Diffusion MRI (dMRI) has the potential to assess placental microstructure and microcirculation in-vivo, and hence provide insight into conditions such as fetal growth restriction and pre-eclampsia. The utility of dMRI data depends heavily upon the choice of b-values and gradient directions, although these choices have to be weighed against scanning time restrictions. To address these issues, we developed an organ-specific, data-driven, clinically-viable protocol for placental dMRI. This optimised protocol compares favourably with a naive protocol of comparable scan time.
Introduction
Diffusion MRI (dMRI) is emerging as a promising tool for evaluation of the in-vivo human placenta. However, the utility of information extracted with dMRI depends on the gradient directions and b-values (or “gradient table”). In other abdominal organs, data-driven, tissue-specific optimisation of dMRI scanning parameters has been demonstrated1–3, but no placenta-specific dMRI protocols have been developed.
Here, we present a specific dMRI gradient table designed using pilot data obtained from 9 exploratory in-vivo human placenta examinations. We scanned a single subject with this protocol and, for comparison, a naive protocol of similar length.
Methods
Our approach is as follows: we optimise b-values by combining the approaches in4 and5, then optimise gradient directions following6.
The b-value optimisation is guided by results gained using a naive, exploratory protocol7, designed to assess which models best explain the placental dMRI signal. The microstructural model that proved most descriptive for analysis of this pilot data was “zeppelin-zeppelin” (named using the terminology in8). This is a two-compartment model which allows for anisotropy in both fast- (associated with perfusion) and slow- (primarily associated with diffusion) attenuating signal components. The normalised zeppelin-zeppelin dMRI signal is given by $$S(b) = f \exp(-b \mathbf{G^T} \mathbf{D_p} \mathbf{G}) + (1-f) \exp(-b \mathbf{G^T} \mathbf{D} \mathbf{G}) $$ where $$$\mathbf{D_p}$$$ and $$$\mathbf{D}$$$ are cylindrically symmetric tensors (i.e. “zeppelins”), representing perfusion and diffusion compartments respectively, $$$f$$$ is the perfusion fraction, $$$b$$$ is the b-value, and $$$\mathbf{G}$$$ is the gradient direction. Given the zeppelin-zeppelin model, we applied experimental design optimisation4, assuming an imaging scheme with a fixed number of gradient shells (12) and measurements per shell (3), and hence obtained optimised b-values for these shells.

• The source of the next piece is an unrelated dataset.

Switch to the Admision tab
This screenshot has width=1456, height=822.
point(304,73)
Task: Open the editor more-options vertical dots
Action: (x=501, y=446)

To increase angular resolution, and therefore sensitivity to anisotropy, we added additional dMRI volumes at key b-values. These b-values were calculated following reference5, using perfusion and diffusion compartment diffusivity estimates from7. For the diffusion compartment we estimated the ideal b-value as 800 s/mm2. The perfusion compartment pseudo-diffusivity, and therefore the ideal b-value, varies between the placenta and uterine wall. We therefore added additional volumes at both b=18 s/mm2 and b=36 s/mm2. Table 1 shows the final optimised dMRI b-values.
Finally, we optimised gradient directions jointly across shells to maximise the angular resolution of measurements, following the method in6. We present a visualisation of gradient directions, for both the optimised and aforementioned naive protocol, in Figure 2.
We scanned a single healthy pregnant subject, gestational age 34 weeks 1 day, using the optimised gradient table on a 3T Philips Achieva scanner with a 32-channel cardiac coil. Six interleaved b=0 images were obtained (65 dMRI volumes in total). The other acquisition parameters were as follows: 2 mm isotropic resolution, TE=95 ms, TR=7.5 s, FOV=352x352x96 mm3, 48 contiguous coronal slices, scan time 8 minutes 8 seconds.
For comparison, we also scanned the same subject with the naive protocol (b-values in Table 3). Other acquisition parameters were: 2.2 mm isotropic resolution, TE=129 ms, TR=8 s, FOV=352x352x77 mm3, 35 contiguous coronal slices, 59 dMRI volumes, scan time 7 minutes 52 seconds. The two scans were performed immediately after each other.
For both scans we fit the zeppelin-zeppelin model voxel-by-voxel to the normalised dMRI signal (hence avoiding T2 dependence), assuming a Rician noise model8,9. We also fit the diffusion tensor to the full set of dMRI volumes using the MRtrix3 function dwi2tensor10.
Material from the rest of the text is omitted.